From: Andrew Winings <mcheah@palantir.com>
Date: Friday, November 1, 2013 3:51 PM
To: "user@spark.incubator.apache.org" <user@spark.incubator.apache.org>
Cc: Mingyu Kim <mkim@palantir.com>
Subject: Out of memory building RDD on local[N]

Hi everyone,

I'm trying to run a task where I accumulate a ~1.5GB RDD with the spark url as local[8]. No matter what I do to this RDD, telling it to persist with StorageLevel.DISK_ONLY, or un-persisting the RDD altogether, it's always causing the JVM to run out of heap space.

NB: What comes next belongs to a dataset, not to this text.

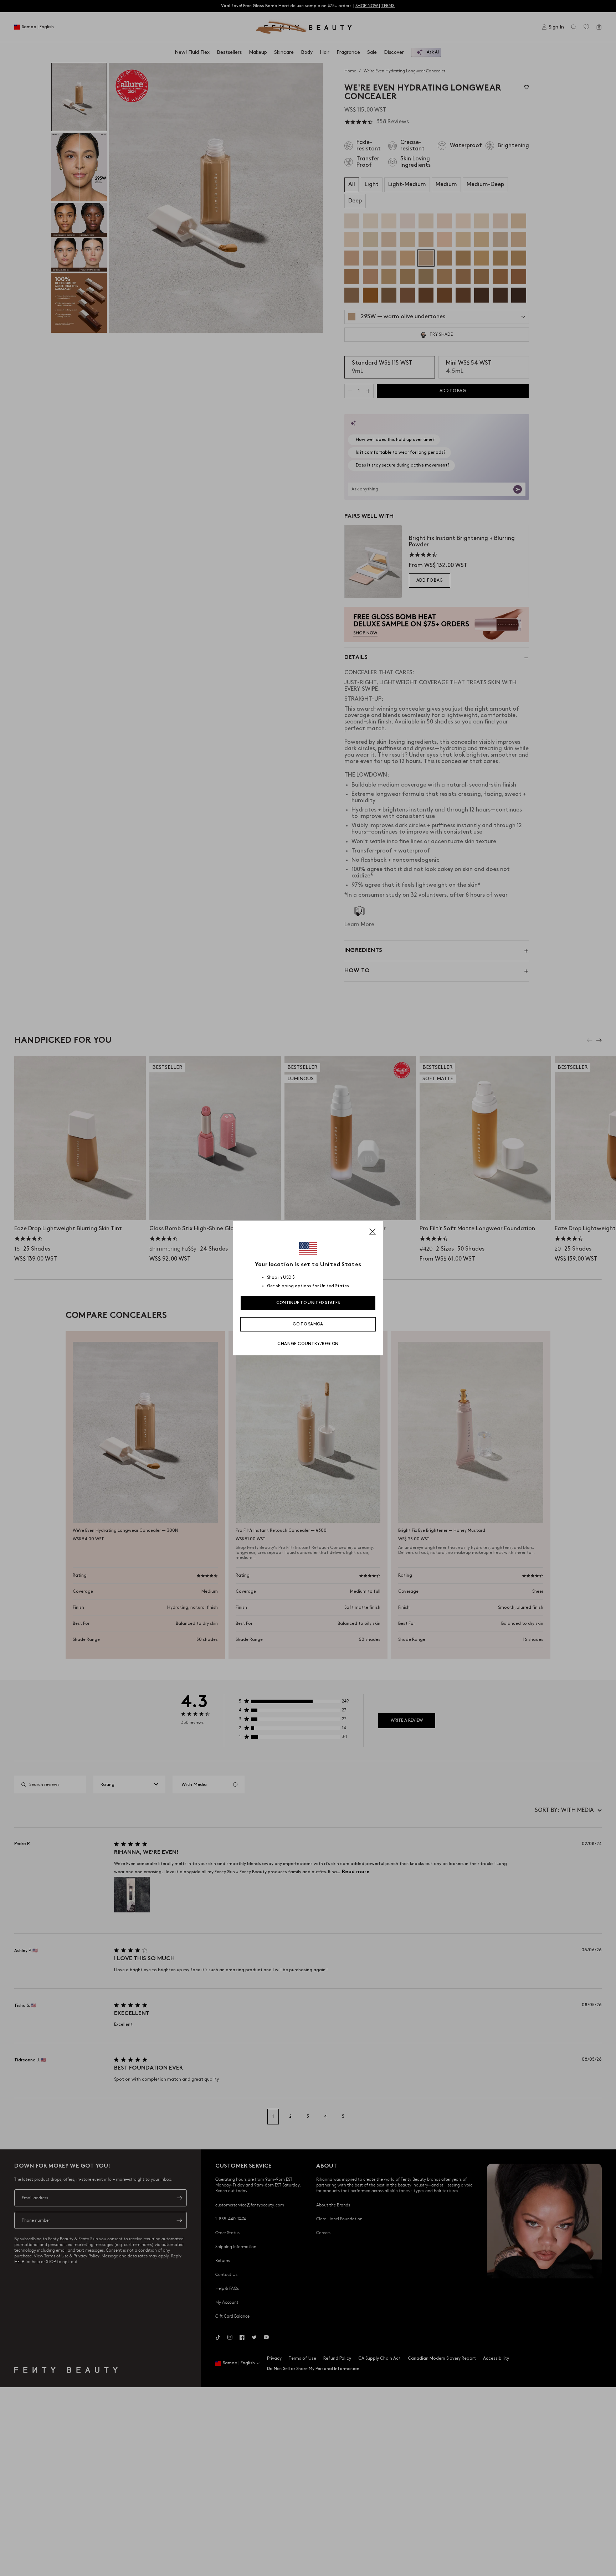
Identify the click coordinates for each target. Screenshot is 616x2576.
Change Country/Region (308, 1344)
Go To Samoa (308, 1324)
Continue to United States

I'm building the RDD in "batches". I'm building up a Java collection of 500,000 items, then using context.parallelize() on that collection; call this RDD currBatchRDD. Then, I perform an RDD.union on the previous-batch RDD (prevBatchRDD) and the parallelized collection. Then I set prevBatchRDD to this union result, and so on. I clear this Java collection, and continue from there.

I would expect that, both locally and with an actual Spark cluster, that StorageLevel configurations would be respected for keeping RDDs on-heap or off-heap. However, my memory profile shows that the entire RDD is being collected on-heap in the local case. Am I misunderstanding the documentation?

Thanks,

-Matt Cheah